Les mutations du tourisme et l’héritage de l’urbanisme de station

  1. Les vertus thérapeutiques attribuées aux climats marins, chauds et d’altitude sont à l’origine des destinations fondatrices du tourisme moderne, la mer, la montagne et le soleil. On est en droit de s’interroger sur cette permanence. Elle s’explique en partie par le poids de l’institution et notamment des infrastructures qu’elle a mis en place tout au long du XIXème siècle, servies par des moyens financiers dont on a décrit l’importance. La panoplie des loisirs mondains issus de l’antique institution du thermalisme, offre assurément le meilleur exemple de l’impact exercé par la villégiature climatérique sur le tourisme contemporain et à travers lui, sur nos sociétés modernes. Les distractions climato-thérapiques continuent ainsi d’occuper une place éminente dans ses pratiques et notamment dans l’architecture ostentatoire et mondaine des hôtels, villas et palaces. Elles ont par ailleurs donné naissance aux principaux sports modernes et à leurs grandes messes identitaires, du football, au tennis, en passant par le cricket, le golf, l'archery, le bowling, le patinage et la natation. Elles ont aussi influencé des activités plus traditionnelles comme la chasse, la pêche ou l'équitation. Ses préoccupations hygiéniques demeurent de même toujours aussi vivaces. Si leur caractère thérapeutique s’est fortement atténué, elles ont par contre profondément révolutionné nos modes de vie. C’est notamment le cas de l’institutionnalisation des vacances et du caractère salutaire qu’on leur attribue. Il en va de même de la longue durée des séjours, avec ses installations saisonnières et parfois définitives, lesquelles ont donné naissance au phénomène de la résidence secondaire ou à la migration massive des retraités. La climatothérapie a encore conduit à une réhabilitation des valeurs de la mer et du soleil, dont les loisirs balnéaires sont les héritiers directs, de même que le tourisme de montagne avec les « sports d’hiver ».
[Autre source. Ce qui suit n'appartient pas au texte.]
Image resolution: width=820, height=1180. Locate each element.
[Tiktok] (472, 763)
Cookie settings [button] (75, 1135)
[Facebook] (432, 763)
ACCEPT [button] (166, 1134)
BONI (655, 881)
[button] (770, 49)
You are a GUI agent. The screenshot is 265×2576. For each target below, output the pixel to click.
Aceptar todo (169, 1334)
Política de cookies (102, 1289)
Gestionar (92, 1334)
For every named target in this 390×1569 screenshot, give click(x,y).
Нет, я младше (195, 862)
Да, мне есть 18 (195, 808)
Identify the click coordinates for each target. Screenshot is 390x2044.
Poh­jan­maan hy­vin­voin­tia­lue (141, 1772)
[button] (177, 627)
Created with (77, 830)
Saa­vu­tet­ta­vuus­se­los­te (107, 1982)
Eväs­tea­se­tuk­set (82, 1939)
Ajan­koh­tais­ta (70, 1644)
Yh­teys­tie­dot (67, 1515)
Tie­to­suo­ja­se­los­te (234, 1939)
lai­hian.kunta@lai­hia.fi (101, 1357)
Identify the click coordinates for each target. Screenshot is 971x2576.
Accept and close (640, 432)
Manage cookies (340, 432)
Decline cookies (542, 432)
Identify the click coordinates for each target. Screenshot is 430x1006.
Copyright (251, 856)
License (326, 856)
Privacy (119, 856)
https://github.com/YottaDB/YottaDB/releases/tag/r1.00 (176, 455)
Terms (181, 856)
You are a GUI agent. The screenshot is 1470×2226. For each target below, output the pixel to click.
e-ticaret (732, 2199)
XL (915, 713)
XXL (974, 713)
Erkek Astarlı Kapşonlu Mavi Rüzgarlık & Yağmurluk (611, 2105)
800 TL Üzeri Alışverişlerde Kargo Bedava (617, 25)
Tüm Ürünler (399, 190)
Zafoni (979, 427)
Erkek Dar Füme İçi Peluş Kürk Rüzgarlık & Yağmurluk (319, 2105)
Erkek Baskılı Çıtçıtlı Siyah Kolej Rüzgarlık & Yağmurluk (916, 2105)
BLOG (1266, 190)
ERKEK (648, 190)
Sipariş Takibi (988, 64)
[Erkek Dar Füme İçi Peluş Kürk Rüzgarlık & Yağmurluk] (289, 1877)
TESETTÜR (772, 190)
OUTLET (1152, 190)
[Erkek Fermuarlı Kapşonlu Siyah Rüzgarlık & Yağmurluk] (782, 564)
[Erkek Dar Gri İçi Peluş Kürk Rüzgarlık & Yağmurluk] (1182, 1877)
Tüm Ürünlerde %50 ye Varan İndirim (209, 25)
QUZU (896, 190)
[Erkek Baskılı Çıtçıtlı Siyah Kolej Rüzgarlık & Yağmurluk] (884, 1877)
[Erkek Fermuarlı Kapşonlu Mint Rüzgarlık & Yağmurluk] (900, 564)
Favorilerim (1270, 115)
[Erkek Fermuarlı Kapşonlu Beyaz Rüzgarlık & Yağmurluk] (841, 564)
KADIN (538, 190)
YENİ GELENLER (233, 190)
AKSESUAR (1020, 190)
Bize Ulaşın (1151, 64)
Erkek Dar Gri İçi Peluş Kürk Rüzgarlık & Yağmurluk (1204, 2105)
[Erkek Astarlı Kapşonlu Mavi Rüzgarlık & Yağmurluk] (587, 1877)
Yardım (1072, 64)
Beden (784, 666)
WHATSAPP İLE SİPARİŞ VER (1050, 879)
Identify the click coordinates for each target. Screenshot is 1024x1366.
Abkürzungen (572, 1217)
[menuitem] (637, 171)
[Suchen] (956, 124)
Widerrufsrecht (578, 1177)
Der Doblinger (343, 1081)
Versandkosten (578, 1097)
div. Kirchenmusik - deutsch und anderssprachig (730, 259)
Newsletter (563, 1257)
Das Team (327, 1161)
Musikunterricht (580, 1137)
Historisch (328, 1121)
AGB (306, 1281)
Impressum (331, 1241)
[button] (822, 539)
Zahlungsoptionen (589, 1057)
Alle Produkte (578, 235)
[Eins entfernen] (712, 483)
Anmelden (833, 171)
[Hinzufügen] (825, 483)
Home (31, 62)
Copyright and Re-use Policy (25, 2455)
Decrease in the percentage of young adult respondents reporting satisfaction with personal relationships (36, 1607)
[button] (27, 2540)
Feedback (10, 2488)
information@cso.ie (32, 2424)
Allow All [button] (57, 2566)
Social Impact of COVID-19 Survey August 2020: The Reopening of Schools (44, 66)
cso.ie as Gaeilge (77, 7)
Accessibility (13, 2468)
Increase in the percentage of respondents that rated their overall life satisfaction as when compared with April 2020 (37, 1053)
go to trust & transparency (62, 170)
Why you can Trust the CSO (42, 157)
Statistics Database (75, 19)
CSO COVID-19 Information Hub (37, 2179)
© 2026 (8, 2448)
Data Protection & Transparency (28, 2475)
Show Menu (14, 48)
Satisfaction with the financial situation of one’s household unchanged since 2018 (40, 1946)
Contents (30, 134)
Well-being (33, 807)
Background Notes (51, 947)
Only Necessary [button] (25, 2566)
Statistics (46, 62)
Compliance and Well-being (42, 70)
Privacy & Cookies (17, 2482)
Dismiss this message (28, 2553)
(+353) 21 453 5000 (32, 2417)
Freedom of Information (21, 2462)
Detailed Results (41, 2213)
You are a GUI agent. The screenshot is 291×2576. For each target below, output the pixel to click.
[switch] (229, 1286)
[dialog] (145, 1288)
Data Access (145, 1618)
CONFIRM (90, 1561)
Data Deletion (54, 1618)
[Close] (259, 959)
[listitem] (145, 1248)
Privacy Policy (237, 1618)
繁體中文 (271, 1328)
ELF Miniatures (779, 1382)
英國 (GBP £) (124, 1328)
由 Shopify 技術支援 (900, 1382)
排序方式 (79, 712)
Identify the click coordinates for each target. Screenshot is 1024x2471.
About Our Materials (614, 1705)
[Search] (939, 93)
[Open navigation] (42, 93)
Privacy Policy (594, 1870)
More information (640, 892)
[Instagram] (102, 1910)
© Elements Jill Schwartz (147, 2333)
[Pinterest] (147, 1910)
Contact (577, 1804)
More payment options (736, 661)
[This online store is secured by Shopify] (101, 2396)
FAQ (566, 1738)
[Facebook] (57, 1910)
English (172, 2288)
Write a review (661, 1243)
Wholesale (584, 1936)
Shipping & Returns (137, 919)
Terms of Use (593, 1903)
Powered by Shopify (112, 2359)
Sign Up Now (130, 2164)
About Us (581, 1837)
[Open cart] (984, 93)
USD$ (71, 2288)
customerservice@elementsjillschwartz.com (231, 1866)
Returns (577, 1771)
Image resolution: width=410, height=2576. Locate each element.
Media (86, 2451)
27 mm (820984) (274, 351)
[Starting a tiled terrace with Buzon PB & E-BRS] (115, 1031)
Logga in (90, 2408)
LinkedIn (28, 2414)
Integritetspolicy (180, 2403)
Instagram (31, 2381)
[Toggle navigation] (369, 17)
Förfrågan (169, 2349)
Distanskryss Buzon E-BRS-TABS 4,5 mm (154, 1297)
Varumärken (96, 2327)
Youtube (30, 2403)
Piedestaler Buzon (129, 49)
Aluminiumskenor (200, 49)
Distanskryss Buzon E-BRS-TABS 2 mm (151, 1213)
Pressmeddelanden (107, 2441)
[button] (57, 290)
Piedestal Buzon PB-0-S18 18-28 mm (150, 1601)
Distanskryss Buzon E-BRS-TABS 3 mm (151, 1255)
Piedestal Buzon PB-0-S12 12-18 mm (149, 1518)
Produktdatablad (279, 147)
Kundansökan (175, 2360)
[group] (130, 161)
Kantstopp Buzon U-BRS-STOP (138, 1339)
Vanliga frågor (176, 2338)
  2. Ces destinations touristiques majeures sont particulièrement redevables des infrastructures inventées au siècle dernier sur la Côte d’Azur et dans les Alpes. Leurs préoccupations hygiéniques demeurent d’une grande actualité avec le revival récent de la thalassothérapie, de l’hydrothérapie. et de l'héliothérapie. Toujours objet de polémiques relatives à son influence sur la santé, la forte méfiance inspirée par le soleil continue, de manière tout aussi ambiguë, à nourrir les préjugés socio-culturels attachés à la couleur de la peau. Les valeurs esthétiques reconnues au bronzage restent ainsi perçues soit comme le stigmate d’une origine sociale populaire, soit comme l’indice d’une bonne santé, malgré les réticences manifestées par le corps médical. Elles sont en tout cas à l’origine de la démocratisation du tourisme, avec l’instauration des « congés payés ». L’impact du tourisme déborde donc largement le seul domaine du paysage et de ses représentations. Avec l’invention du modèle de l’urbanisme « intégré » et la diffusion de ses innovations architecturales, le tourisme de station est ainsi devenu un modèle majeur de développement pour nombre de pays, et pas nécessairement des plus pauvres. La pérennité du tourisme s’explique aussi par l’impact de la littérature climatérique sur l’élaboration des références symboliques qui ont servi et servent encore à la construction des identités. Cette dimension ressort plus particulièrement de l’histoire de la Côte d’Azur. Elle révèle la nature identitaire de ces représentations et éclaire leurs rapports aux pratiques perpétuant de nos jours cette fonction majeure de l’institution touristique, incarnée par les stratégies du patrimoine et les pratiques ostentatoires qui ont envahi notre univers quotidien.